* Prompt:
Transcribe the data that follows, exactly and in full.

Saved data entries
•••••

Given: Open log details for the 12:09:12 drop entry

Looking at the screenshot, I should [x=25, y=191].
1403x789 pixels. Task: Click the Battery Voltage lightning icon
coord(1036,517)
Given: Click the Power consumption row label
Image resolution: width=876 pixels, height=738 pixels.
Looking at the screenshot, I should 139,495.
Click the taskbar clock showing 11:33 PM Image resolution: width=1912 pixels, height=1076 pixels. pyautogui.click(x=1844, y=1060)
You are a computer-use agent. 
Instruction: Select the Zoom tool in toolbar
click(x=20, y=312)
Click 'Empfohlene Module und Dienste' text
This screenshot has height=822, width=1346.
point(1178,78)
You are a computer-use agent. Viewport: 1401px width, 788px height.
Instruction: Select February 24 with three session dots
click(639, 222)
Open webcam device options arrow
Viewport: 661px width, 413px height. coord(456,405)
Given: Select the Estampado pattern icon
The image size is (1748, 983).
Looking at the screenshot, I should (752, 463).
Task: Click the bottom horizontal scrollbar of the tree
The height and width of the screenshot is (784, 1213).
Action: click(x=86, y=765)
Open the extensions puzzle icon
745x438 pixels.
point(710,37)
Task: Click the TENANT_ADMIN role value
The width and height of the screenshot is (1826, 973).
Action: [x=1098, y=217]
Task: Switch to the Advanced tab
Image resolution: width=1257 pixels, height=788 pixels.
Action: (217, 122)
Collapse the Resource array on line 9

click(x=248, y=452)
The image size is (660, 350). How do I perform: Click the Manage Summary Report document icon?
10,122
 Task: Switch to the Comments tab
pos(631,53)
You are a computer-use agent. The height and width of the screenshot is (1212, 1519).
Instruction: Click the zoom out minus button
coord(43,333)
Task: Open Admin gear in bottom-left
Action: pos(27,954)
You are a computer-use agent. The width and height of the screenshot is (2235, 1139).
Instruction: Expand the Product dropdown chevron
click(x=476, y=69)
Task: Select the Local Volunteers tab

•••••

* Exercise solution:
Given: Open log details for the 12:09:12 drop entry

Looking at the screenshot, I should [x=25, y=191].
1403x789 pixels. Task: Click the Battery Voltage lightning icon
coord(1036,517)
Given: Click the Power consumption row label
Image resolution: width=876 pixels, height=738 pixels.
Looking at the screenshot, I should 139,495.
Click the taskbar clock showing 11:33 PM Image resolution: width=1912 pixels, height=1076 pixels. pyautogui.click(x=1844, y=1060)
You are a computer-use agent. 
Instruction: Select the Zoom tool in toolbar
click(x=20, y=312)
Click 'Empfohlene Module und Dienste' text
This screenshot has height=822, width=1346.
point(1178,78)
You are a computer-use agent. Viewport: 1401px width, 788px height.
Instruction: Select February 24 with three session dots
click(639, 222)
Open webcam device options arrow
Viewport: 661px width, 413px height. coord(456,405)
Given: Select the Estampado pattern icon
The image size is (1748, 983).
Looking at the screenshot, I should (752, 463).
Task: Click the bottom horizontal scrollbar of the tree
The height and width of the screenshot is (784, 1213).
Action: click(x=86, y=765)
Open the extensions puzzle icon
745x438 pixels.
point(710,37)
Task: Click the TENANT_ADMIN role value
The width and height of the screenshot is (1826, 973).
Action: [x=1098, y=217]
Task: Switch to the Advanced tab
Image resolution: width=1257 pixels, height=788 pixels.
Action: (217, 122)
Collapse the Resource array on line 9

click(x=248, y=452)
The image size is (660, 350). How do I perform: Click the Manage Summary Report document icon?
10,122
 Task: Switch to the Comments tab
pos(631,53)
You are a computer-use agent. The height and width of the screenshot is (1212, 1519).
Instruction: Click the zoom out minus button
coord(43,333)
Task: Open Admin gear in bottom-left
Action: pos(27,954)
You are a computer-use agent. The width and height of the screenshot is (2235, 1139).
Instruction: Expand the Product dropdown chevron
click(x=476, y=69)
Task: Select the Local Volunteers tab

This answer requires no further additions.